WRITTEN PROBLEM:
Copy each of the following records word for word, line by line.

GIVEN RECORDS:
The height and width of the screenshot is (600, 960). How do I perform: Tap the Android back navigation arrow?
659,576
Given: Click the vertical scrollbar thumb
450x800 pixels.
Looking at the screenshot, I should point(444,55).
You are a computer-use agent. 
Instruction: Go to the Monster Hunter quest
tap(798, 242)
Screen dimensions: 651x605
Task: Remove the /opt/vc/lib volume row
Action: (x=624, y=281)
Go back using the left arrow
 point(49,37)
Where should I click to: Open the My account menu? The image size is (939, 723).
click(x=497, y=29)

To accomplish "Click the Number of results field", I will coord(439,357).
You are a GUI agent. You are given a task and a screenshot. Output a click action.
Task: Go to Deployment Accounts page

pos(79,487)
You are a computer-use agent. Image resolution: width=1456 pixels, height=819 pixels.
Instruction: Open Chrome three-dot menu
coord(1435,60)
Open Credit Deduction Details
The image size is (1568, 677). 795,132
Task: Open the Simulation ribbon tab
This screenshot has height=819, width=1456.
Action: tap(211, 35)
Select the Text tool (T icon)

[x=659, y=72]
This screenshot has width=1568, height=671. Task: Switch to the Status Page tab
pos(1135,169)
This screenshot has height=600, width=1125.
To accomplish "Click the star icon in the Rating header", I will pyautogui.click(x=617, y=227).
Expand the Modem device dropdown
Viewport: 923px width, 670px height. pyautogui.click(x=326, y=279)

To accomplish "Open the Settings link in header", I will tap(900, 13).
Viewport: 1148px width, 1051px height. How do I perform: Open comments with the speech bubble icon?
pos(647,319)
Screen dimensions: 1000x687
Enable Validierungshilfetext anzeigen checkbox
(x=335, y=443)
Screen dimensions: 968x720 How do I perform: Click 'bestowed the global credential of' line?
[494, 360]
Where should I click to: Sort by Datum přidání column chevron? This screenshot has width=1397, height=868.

SOLUTION FOR THIS TASK:
The height and width of the screenshot is (600, 960). How do I perform: Tap the Android back navigation arrow?
659,576
Given: Click the vertical scrollbar thumb
450x800 pixels.
Looking at the screenshot, I should point(444,55).
You are a computer-use agent. 
Instruction: Go to the Monster Hunter quest
tap(798, 242)
Screen dimensions: 651x605
Task: Remove the /opt/vc/lib volume row
Action: (x=624, y=281)
Go back using the left arrow
 point(49,37)
Where should I click to: Open the My account menu? The image size is (939, 723).
click(x=497, y=29)

To accomplish "Click the Number of results field", I will coord(439,357).
You are a GUI agent. You are given a task and a screenshot. Output a click action.
Task: Go to Deployment Accounts page

pos(79,487)
You are a computer-use agent. Image resolution: width=1456 pixels, height=819 pixels.
Instruction: Open Chrome three-dot menu
coord(1435,60)
Open Credit Deduction Details
The image size is (1568, 677). 795,132
Task: Open the Simulation ribbon tab
This screenshot has height=819, width=1456.
Action: tap(211, 35)
Select the Text tool (T icon)

[x=659, y=72]
This screenshot has width=1568, height=671. Task: Switch to the Status Page tab
pos(1135,169)
This screenshot has height=600, width=1125.
To accomplish "Click the star icon in the Rating header", I will pyautogui.click(x=617, y=227).
Expand the Modem device dropdown
Viewport: 923px width, 670px height. pyautogui.click(x=326, y=279)

To accomplish "Open the Settings link in header", I will tap(900, 13).
Viewport: 1148px width, 1051px height. How do I perform: Open comments with the speech bubble icon?
pos(647,319)
Screen dimensions: 1000x687
Enable Validierungshilfetext anzeigen checkbox
(x=335, y=443)
Screen dimensions: 968x720 How do I perform: Click 'bestowed the global credential of' line?
[494, 360]
Where should I click to: Sort by Datum přidání column chevron? This screenshot has width=1397, height=868.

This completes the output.